Intencionalmente provocadora, esta foi a “pergunta-ignição” do Fórum Interactive Cities – URBACT, organizado pela Rede DBLC e que juntou em Lisboa quatro novas plataformas online de participação democrática, algumas já activas, outras em incubação.  O debate contou ainda, e em jeito de contraponto, com representantes de plataformas que actuam no terreno junto das comunidades e associações locais, sendo que a resposta à questão inicial foi praticamente unânime: a complementaridade é, mesmo, o caminho
POR TIAGO CARVALHO e HELENA GATA

“Serão as plataformas de interactividade e participação democrática online e as plataformas de acção no terreno complementares ou antagónicas? “A pergunta-ignição do Fórum Interactive Cities – URBACT era intencionalmente provocadora. Salva uma ou outra ressalva, os convidados e as convidadas afinaram pelo mesmo diapasão: a complementaridade é o caminho.

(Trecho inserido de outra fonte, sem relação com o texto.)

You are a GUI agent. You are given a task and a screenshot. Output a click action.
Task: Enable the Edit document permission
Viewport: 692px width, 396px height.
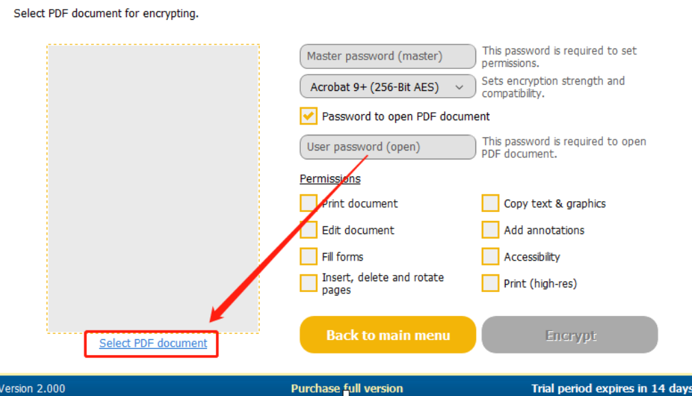[308, 230]
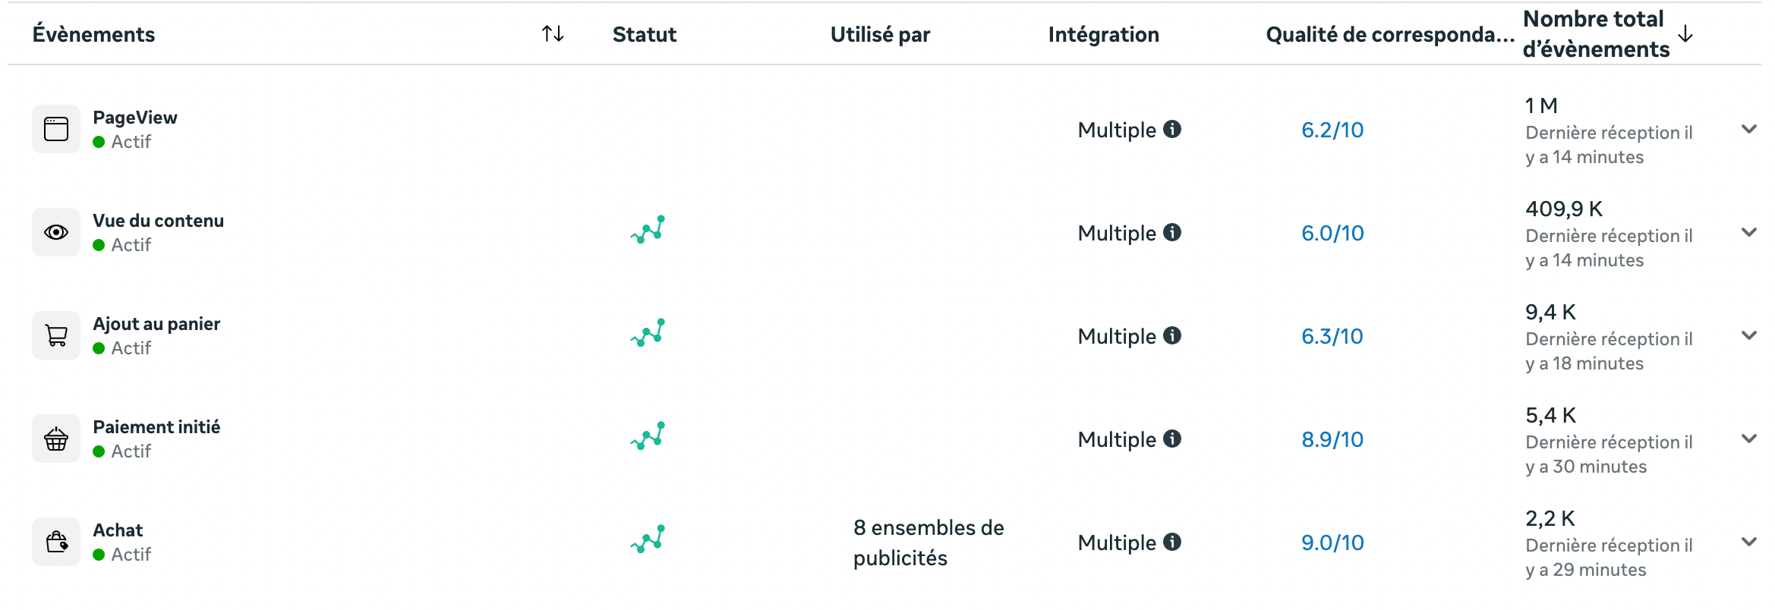The image size is (1775, 610).
Task: Click the basket icon for Paiement initié
Action: pos(56,439)
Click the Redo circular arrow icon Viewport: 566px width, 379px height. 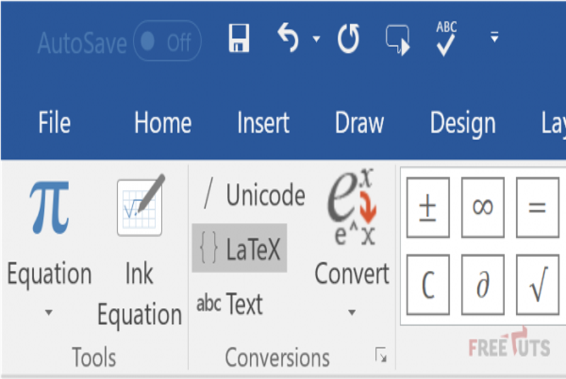tap(348, 38)
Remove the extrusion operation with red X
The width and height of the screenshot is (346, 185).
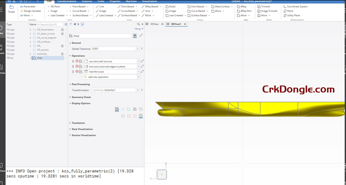click(x=77, y=66)
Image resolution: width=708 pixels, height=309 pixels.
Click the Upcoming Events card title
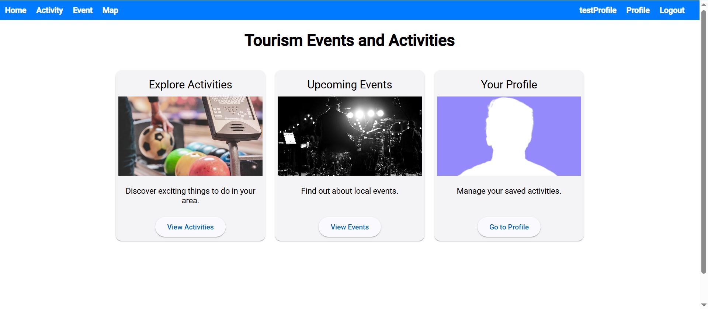[x=349, y=84]
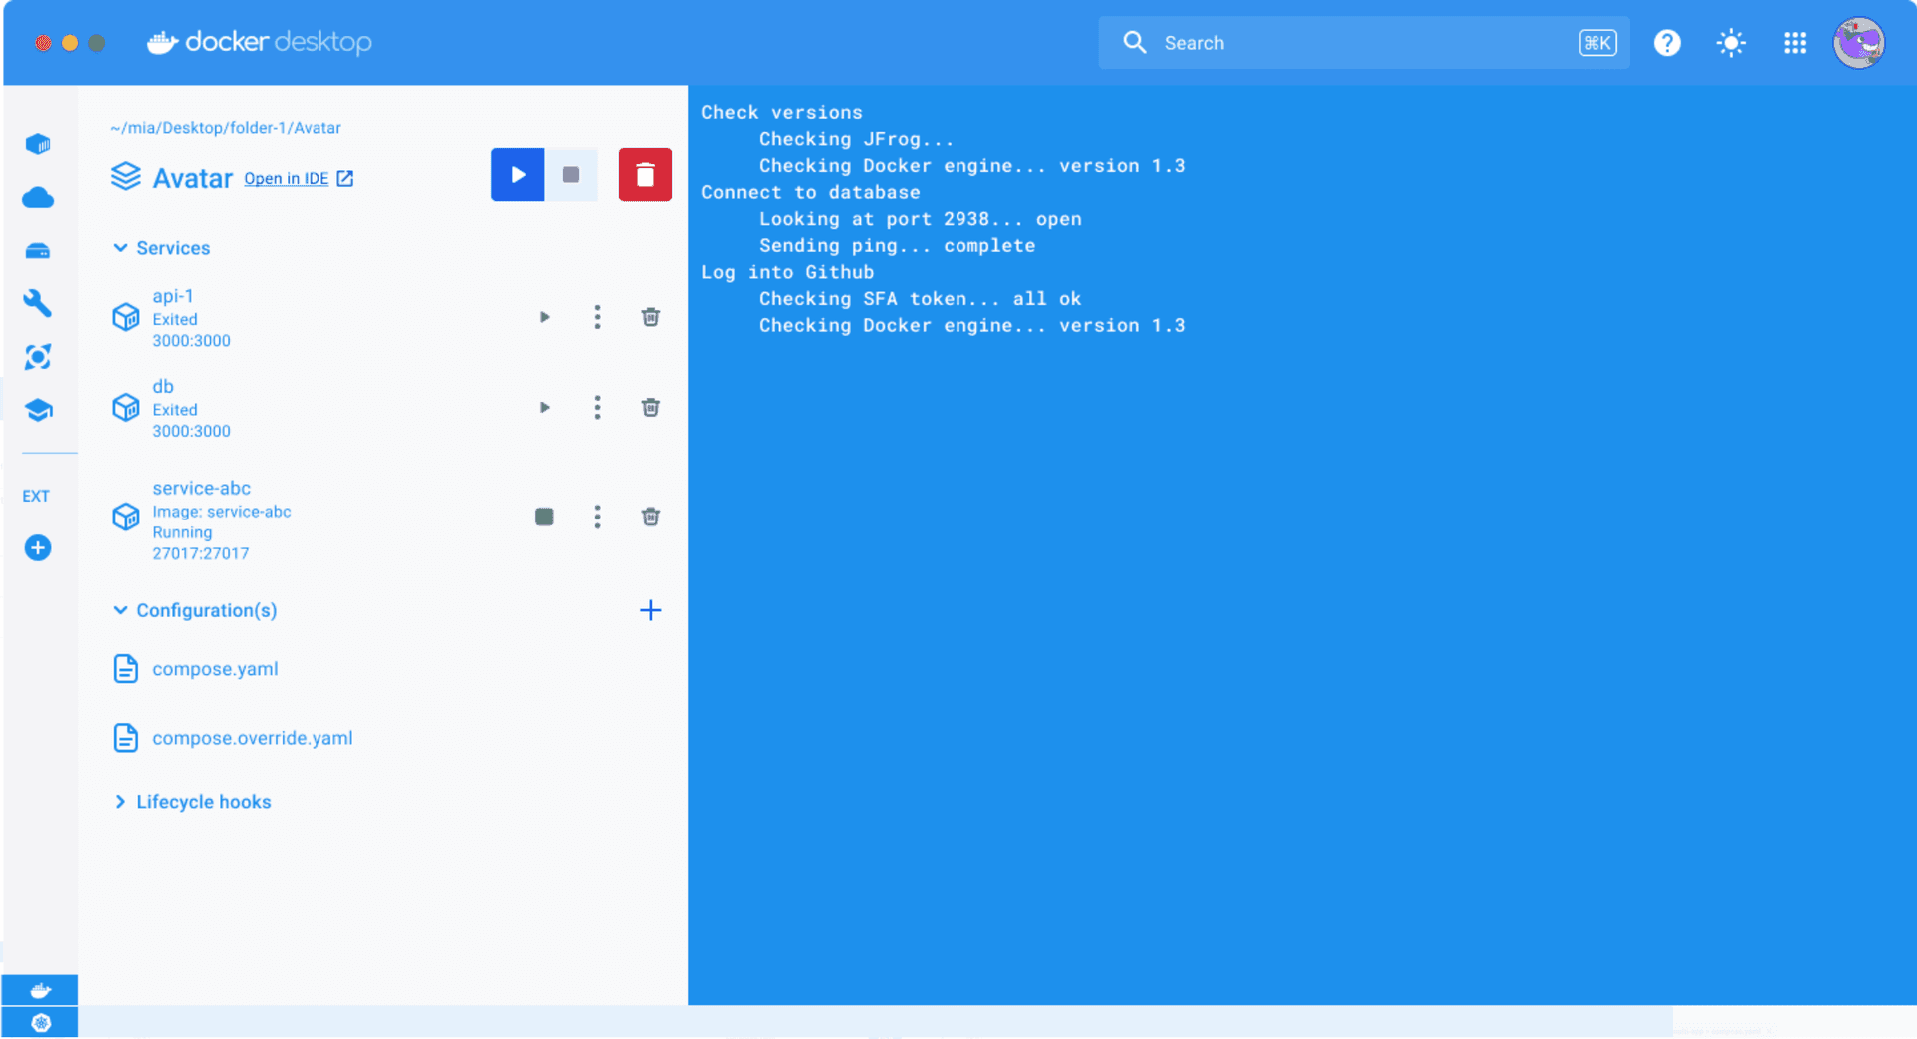Open the Containers icon in the sidebar
This screenshot has width=1917, height=1039.
38,144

“Queremos aprender convosco”. Eis uma ideia que traduz o espírito de abertura que dominou o fórum desta manhã e que foi repetida por vários intervenientes ao longo da conversa-debate que teve lugar no Auditório Fernando Pessa da Casa dos Direitos Sociais da Câmara Municipal de Lisboa.

Manuel Pereira, gestor de projectos da associação de regeneração urbana Rés do Chão, começou por lembrar que não estava a intervir num “Prós e Contras”, mesmo que de um lado estivessem alinhados os representantes das plataformas on-line e do outro os agentes on-action.

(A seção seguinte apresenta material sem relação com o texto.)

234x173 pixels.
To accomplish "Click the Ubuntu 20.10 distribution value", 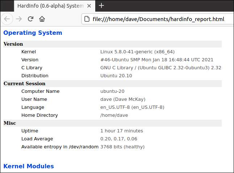I will (x=116, y=76).
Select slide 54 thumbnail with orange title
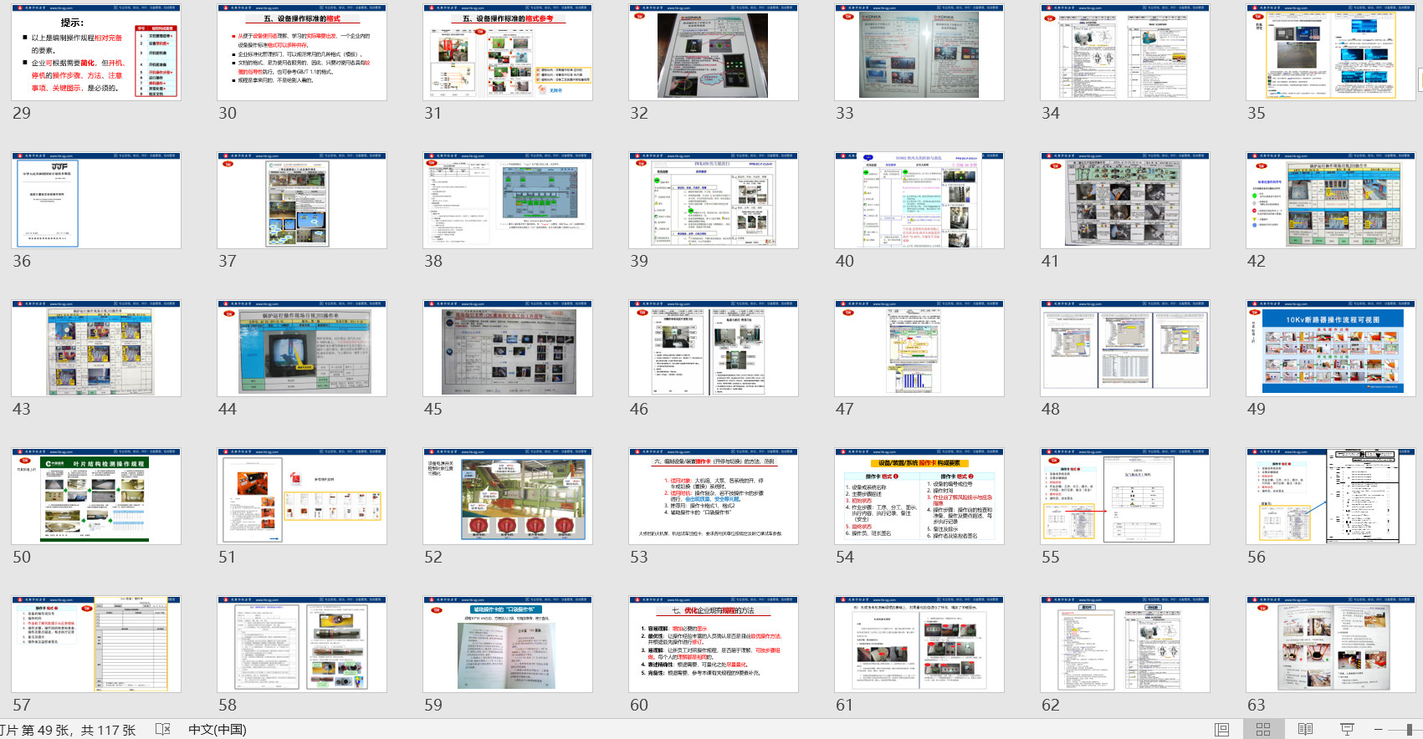The image size is (1423, 739). [919, 496]
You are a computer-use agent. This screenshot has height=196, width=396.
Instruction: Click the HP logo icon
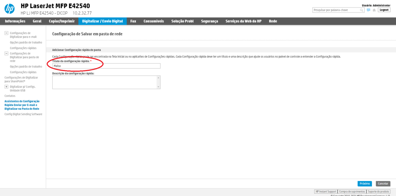tap(9, 9)
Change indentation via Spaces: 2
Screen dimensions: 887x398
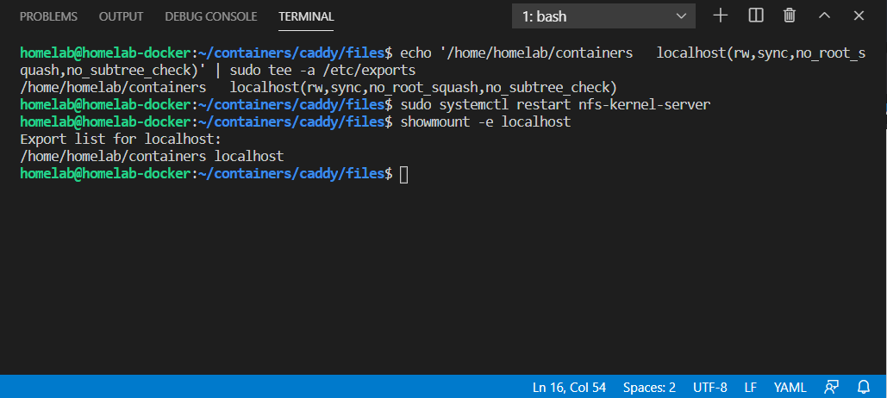(x=649, y=388)
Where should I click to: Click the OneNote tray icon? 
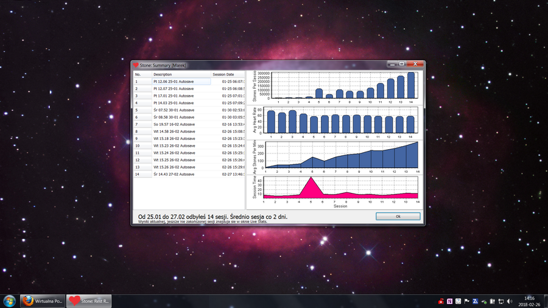449,301
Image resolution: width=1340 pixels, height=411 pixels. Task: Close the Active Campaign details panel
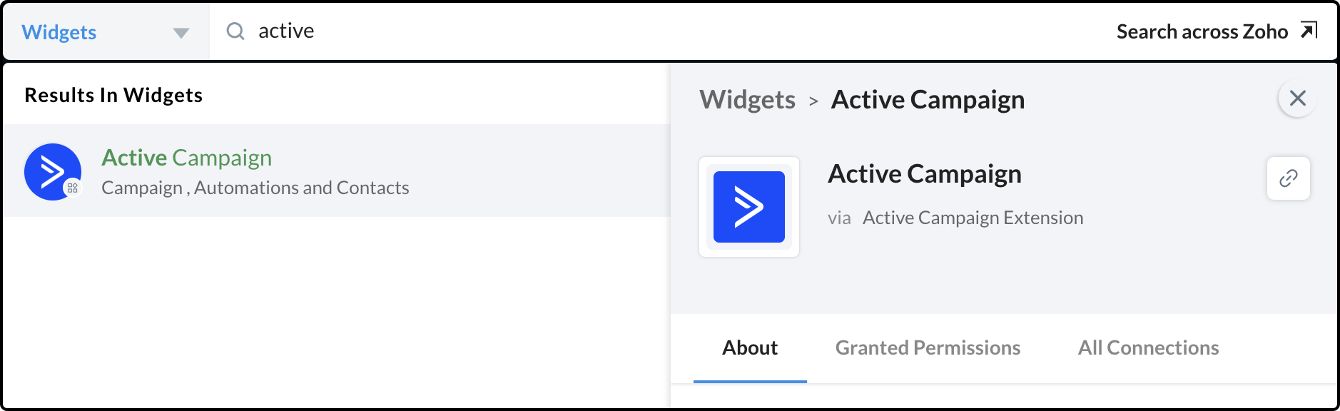click(x=1297, y=98)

Por sua vez, Nicole Figueiredo, gestora de projectos no CLIP, verbalizou, depois de ouvir os seus advogados de defesa, as possibilidades que as plataformas GivetoU e MyPolis podem abrir junto das associações que esta “plataforma de fortalecimento da sociedade civil” ajuda a capacitar na Alta de Lisboa. Curiosamente, mais à frente, Cristiano Viegas, co-fundador da GivetoU, admitiria que o CLIP serviu de inspiração à sua ideia digital.

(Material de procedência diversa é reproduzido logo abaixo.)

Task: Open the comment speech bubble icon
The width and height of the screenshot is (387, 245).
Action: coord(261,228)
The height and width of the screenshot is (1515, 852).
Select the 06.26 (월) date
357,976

Já Rita Wengorovius, coordenadora de projectos artísticos e comunitários do Teatro Umano, elogiou o facto de a Mypolis querer colocar a geração millenium a recolher no terreno junto dos idosos ideias para optimizar a plataforma, mas alerta para os mitos em torno das gerações mais velhas: os idosos com quem tem trabalhado desejam muito aprender e utilizar plataformas online e “têm tempo”.

Novas plataformas da e para a sociedade civil à distância de um click:  Mypolis, a GivetoU e a Lett Labs

Agraciado recentemente com o prémio de Democracia Digital da Representação Portuguesa na Comissão Europeia, Bernardo Gonçalves começa por apresentar a incumbente MyPolis de forma inusitada:”Este é o Fernando e este é o Júlio”.

Atrás deste nativo digital de 25 anos vemos uma fotografia do presidente da Câmara de Lisboa, lado a lado com a imagem de um millenium. As diferenças como o Júlio e o Fernando comunicam e percepcionam a participação política são assinaladas com a propriedade de quem conhece bem a sua geração.

Foi precisamente este fosso entre políticos profissionais e cidadãos como o Júlio, além da tendência “preocupante” da abstenção nos altos eleitorais em Portugal, que levou este consultor a despedir-se do seu anterior emprego para abraçar este projecto com uma “equipa multidisciplinar” de “jovens apaixonados por política” e adeptos das novas tecnologias. No terreno, ao apresentar o potencial da plataforma a agentes do poder local, tem “aprendido” e, contra as suas piores expectativas, encontrado interesse do outro lado. Um dos objectivos, depois do poder local, é “vender” a myPolis ao governo central.

Pedro Freire, co-fundador da cooperativa Milacessos e co-coordenador do consórcio LETT Labs, veio apresentar uma plataforma colaborativa online, dando destaque à secção do site reservada ao caso da Costa do Castelo, bairro cuja comunidade tem-se confrontado nos últimos anos com o fenómeno da gentrificação. Nesta secção podemos aceder a dados recolhidos no terreno e a uma subsequente análise por este consórcio financiado pelo fundo europeu Horizonte 2020. O propósito desta plataforma é claro: “desenvolver laboratórios-piloto para encontrar soluções de compromisso que potenciem o turismo como motor de desenvolvimento local”. “Há pessoas que têm medo de sair de casa para conviver, para tomar café”. É importante, por isso, alcançar um equilíbrio entre o turismo e coesão da comunidade local, defende.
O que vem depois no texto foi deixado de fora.